The 18-foot-high (5.5 meters) steel barrier is meant to deter illegal immigration. But its position inside the border has turned it into a destination for human smugglers trafficking large groups of asylum seekers fleeing poverty and violence.
The smugglers in recent weeks have shifted routes to El Paso from the remote Antelope Wells area of New Mexico, Border Patrol supervisory agent Joe Romero said.
Once undocumented migrants are on U.S. soil, the Border Patrol is obliged to arrest them for entering illegally. But migrants can claim fear of returning to their countries, allowing them to remain in the United States legally until an asylum hearing, which can take months or years.
The smugglers' strategy exploits a weakness in the very border wall President Donald Trump has touted as a means to protect the United States from undocumented immigrants and illicit drugs.

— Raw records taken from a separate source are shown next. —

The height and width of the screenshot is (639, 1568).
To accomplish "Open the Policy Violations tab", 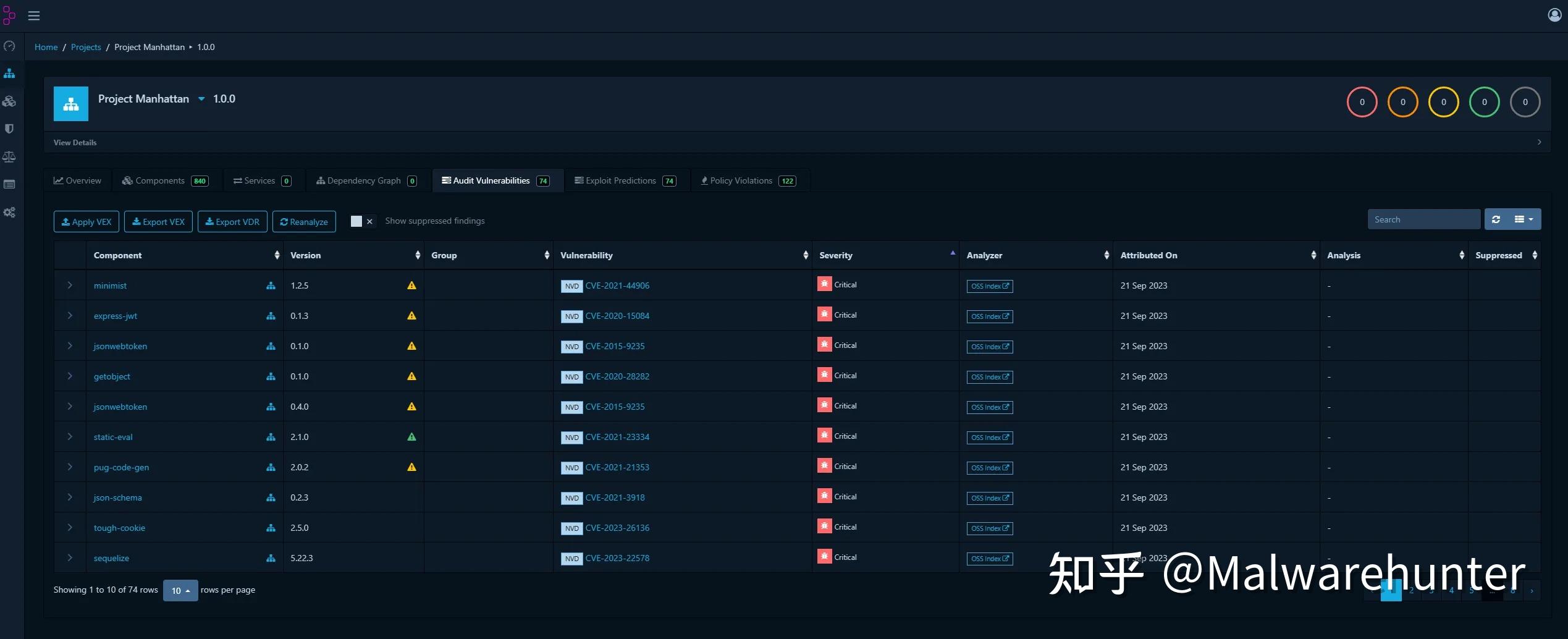I will coord(741,180).
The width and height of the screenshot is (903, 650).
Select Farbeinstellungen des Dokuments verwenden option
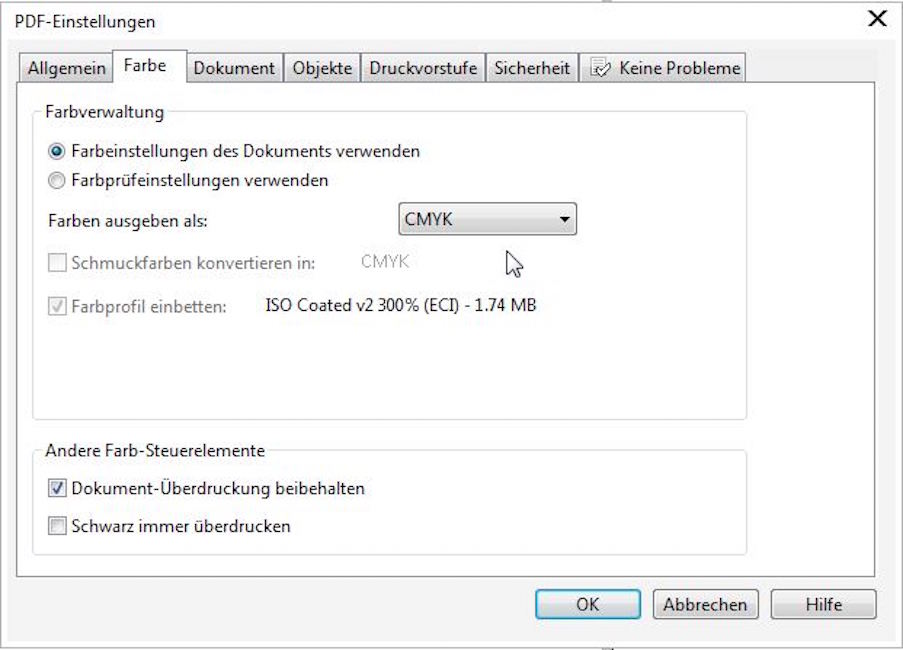pyautogui.click(x=56, y=151)
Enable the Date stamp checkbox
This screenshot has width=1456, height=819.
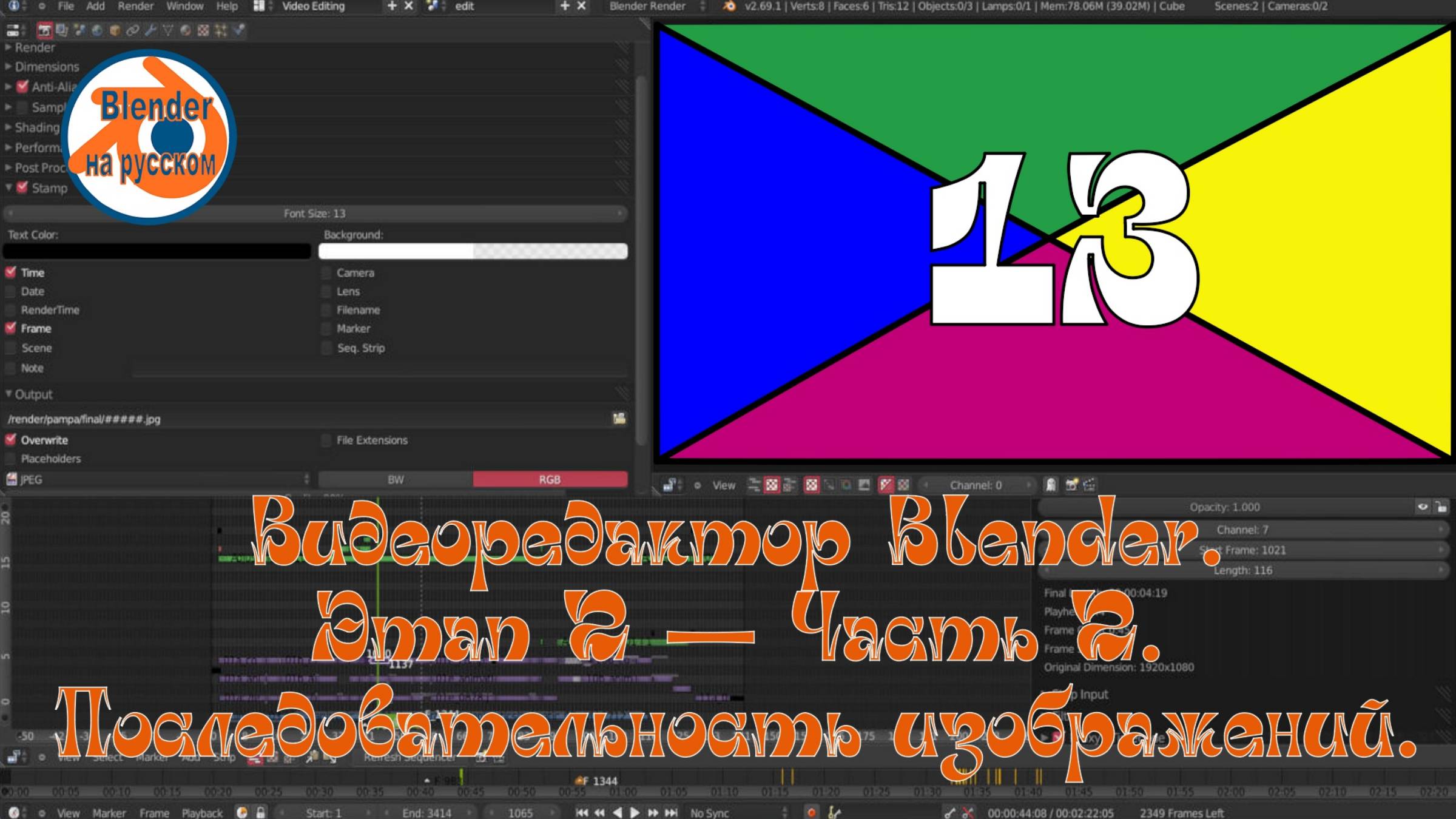tap(10, 291)
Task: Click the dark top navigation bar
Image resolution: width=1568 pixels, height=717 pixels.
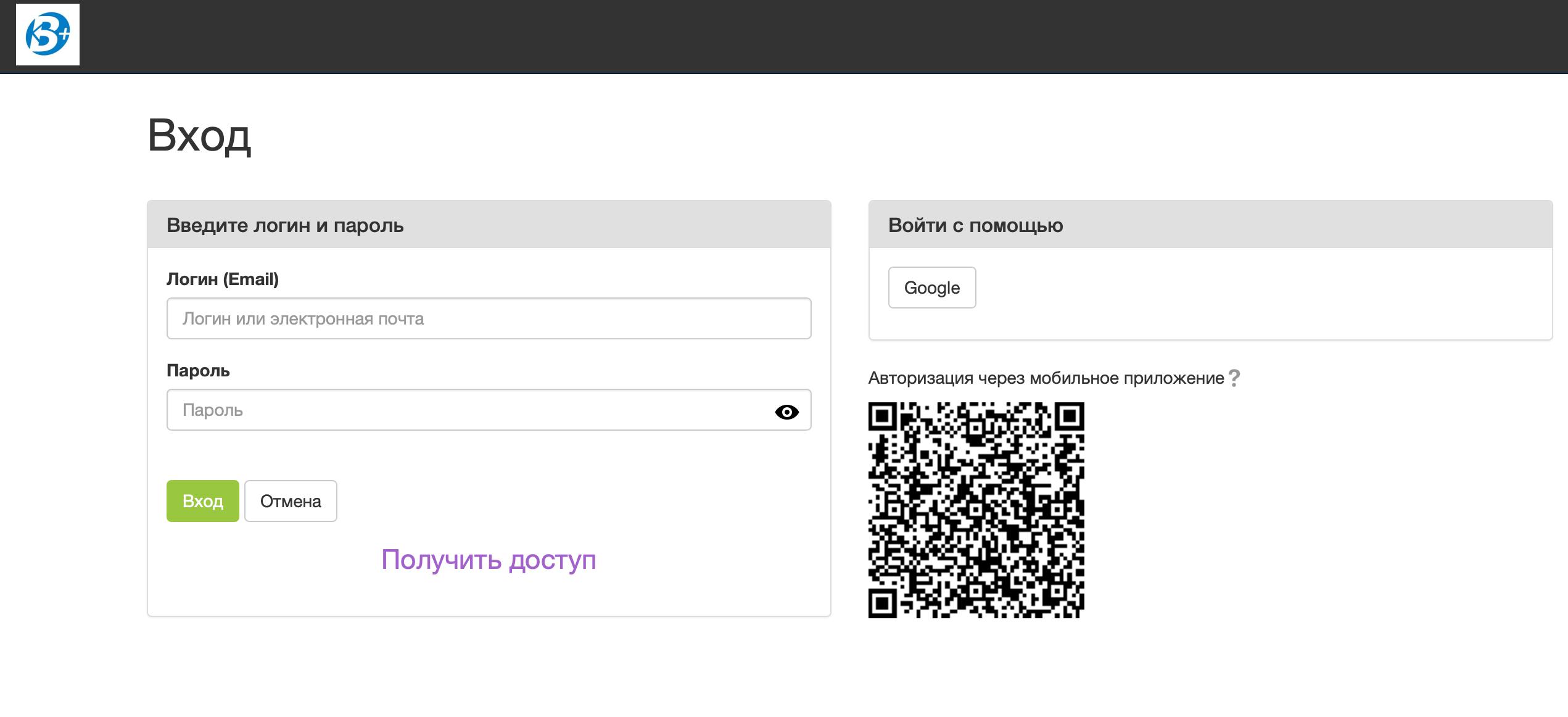Action: point(802,36)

The crowds in El Paso illustrate changing immigration patterns. As recently as 2015, the majority of undocumented border crossers were adult men from Mexico looking to disappear into the country and find work. Now the Border Patrol says about 85 percent of migrants arriving in the El Paso sector are Central American families and children seeking asylum.
Gaspar Isom, 38, who was with his 16-year-old son Sebastian, said he chose El Paso for the relative safety of its sister Mexican border city, Ciudad Juarez.
"We were told other places were more dangerous to cross, they were controlled by the Zetas," Isom said, referring to the Mexican cartel.
The pair were among close to 1,000 mostly Central American migrants who crossed into El Paso on Wednesday in the kind of surge the U.S. border has not seen in over a decade, Border Patrol data show.
El Paso is not alone in seeing an uptick. Over 268,000 undocumented migrants were arrested at the Southwest border from October through February, a near doubling over the same period a year earlier, to a 12-year high, according to government data released this week. Annual apprehensions remain well below the peak of 1.6 million in 2000.
Border Patrol officials say the El Paso fence, one of multiple sections of barrier built inside the border due to quirks of local topography, is successful in stopping migrants from scattering into El Paso.
But they acknowledge having a hard time keeping up with the numbers. El Paso sector Border Patrol stations reached capacity on Wednesday, and the group of 60 was finally picked up at 5 a.m. Thursday, after spending two nights sleeping by the fence, according to Dylan Corbett, who helps run a migrant shelter operated by El Paso's Roman Catholic diocese.
Romero said the agency ran out of space to safely and securely transport migrants: "We have manpower shortages, our facilities are at capacity if not more."